Georg Heinrich Rüdebusch – Biographie

Georg Heinrich Rüdebusch wird am 21. Januar 1912 als zweites Kind von Heinrich Rüdebusch und Anna Catharine Rüdebusch auf dem elterlichen Hof in Hurrel (heute: Birgit Ganteföhr) geboren. Er ist der jüngere Bruder von Elli Aschenbeck und der ältere Bruder von Gustav Rüdebusch und Heino Rüdebusch.

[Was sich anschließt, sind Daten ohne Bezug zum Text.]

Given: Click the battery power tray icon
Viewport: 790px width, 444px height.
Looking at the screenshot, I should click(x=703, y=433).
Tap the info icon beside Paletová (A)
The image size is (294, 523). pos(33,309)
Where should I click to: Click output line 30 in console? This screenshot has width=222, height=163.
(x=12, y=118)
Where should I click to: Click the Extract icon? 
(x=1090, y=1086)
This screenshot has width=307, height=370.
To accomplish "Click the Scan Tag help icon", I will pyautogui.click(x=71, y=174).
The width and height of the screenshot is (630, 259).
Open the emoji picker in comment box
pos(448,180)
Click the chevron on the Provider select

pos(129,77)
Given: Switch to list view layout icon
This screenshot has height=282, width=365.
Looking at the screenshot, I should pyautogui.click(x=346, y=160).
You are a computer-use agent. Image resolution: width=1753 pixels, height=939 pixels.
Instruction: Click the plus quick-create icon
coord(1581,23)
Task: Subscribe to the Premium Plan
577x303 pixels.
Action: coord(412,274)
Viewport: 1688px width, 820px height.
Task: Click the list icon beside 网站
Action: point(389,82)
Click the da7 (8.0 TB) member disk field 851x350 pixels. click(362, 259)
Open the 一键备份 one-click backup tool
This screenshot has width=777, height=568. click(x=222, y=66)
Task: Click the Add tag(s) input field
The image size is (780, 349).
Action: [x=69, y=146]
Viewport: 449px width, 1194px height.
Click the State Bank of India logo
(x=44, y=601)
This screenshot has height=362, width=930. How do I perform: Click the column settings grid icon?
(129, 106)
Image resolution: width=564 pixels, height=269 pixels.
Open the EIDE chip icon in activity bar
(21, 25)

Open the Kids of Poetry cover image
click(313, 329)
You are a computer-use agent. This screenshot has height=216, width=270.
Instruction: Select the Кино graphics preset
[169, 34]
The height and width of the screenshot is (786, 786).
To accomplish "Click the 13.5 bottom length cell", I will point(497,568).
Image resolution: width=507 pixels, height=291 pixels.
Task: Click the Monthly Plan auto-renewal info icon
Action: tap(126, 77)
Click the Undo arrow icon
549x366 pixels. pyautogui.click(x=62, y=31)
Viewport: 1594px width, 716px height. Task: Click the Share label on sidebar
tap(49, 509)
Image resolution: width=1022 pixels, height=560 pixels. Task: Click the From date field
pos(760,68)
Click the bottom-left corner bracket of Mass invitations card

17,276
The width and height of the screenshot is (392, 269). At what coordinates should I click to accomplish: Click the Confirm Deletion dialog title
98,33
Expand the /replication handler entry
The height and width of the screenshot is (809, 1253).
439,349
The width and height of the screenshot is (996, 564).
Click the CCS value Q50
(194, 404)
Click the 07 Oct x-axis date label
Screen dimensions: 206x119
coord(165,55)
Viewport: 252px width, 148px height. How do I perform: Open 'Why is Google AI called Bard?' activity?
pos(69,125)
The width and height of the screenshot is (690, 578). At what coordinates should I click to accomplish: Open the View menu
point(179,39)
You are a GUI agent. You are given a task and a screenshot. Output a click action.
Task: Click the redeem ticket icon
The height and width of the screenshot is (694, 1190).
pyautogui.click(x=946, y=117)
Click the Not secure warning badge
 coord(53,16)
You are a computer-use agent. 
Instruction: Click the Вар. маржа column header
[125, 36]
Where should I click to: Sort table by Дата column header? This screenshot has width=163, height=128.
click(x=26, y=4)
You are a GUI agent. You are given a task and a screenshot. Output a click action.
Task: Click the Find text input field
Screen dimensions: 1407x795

Das bestimmende Ereignis im Deutschen Reich in den Tagen vor Georgs Geburt ist die Reichstagswahl vom 12. Januar 1912. Erstmals stellt danach im Berliner Reichstag die SPD mit 110 Abgeordneten die stärkste Fraktion, insgesamt gewinnt sie 67 Sitze hinzu. Demgegenüber verfügt das Zentrum künftig nur noch über 91 Sitze (minus 14). Drittstärkste Fraktion wird mit 45 Abgeordneten die Nationalliberale Partei (minus 10) vor der Deutschkonservativen Partei (43 Sitze, minus 17) und der Fortschrittlichen Volkspartei (42 Sitze, minus 7). Zentrum und Konservative erhalten damit zum einen die Quittung für ihre umstrittene Steuerpolitik zugunsten der ostelbischen Großgrundbesitzer, zum anderen drückt sich im Wahlergebnis auch die Furcht vor neuen außenpolitischen Spannungen aus: Erst wenige Monate zuvor hatte Kaiser Wilhelm II. das Reich in der Zweiten Marokko-Krise an den Rand eines Krieges mit Frankreich und Großbritannien geführt.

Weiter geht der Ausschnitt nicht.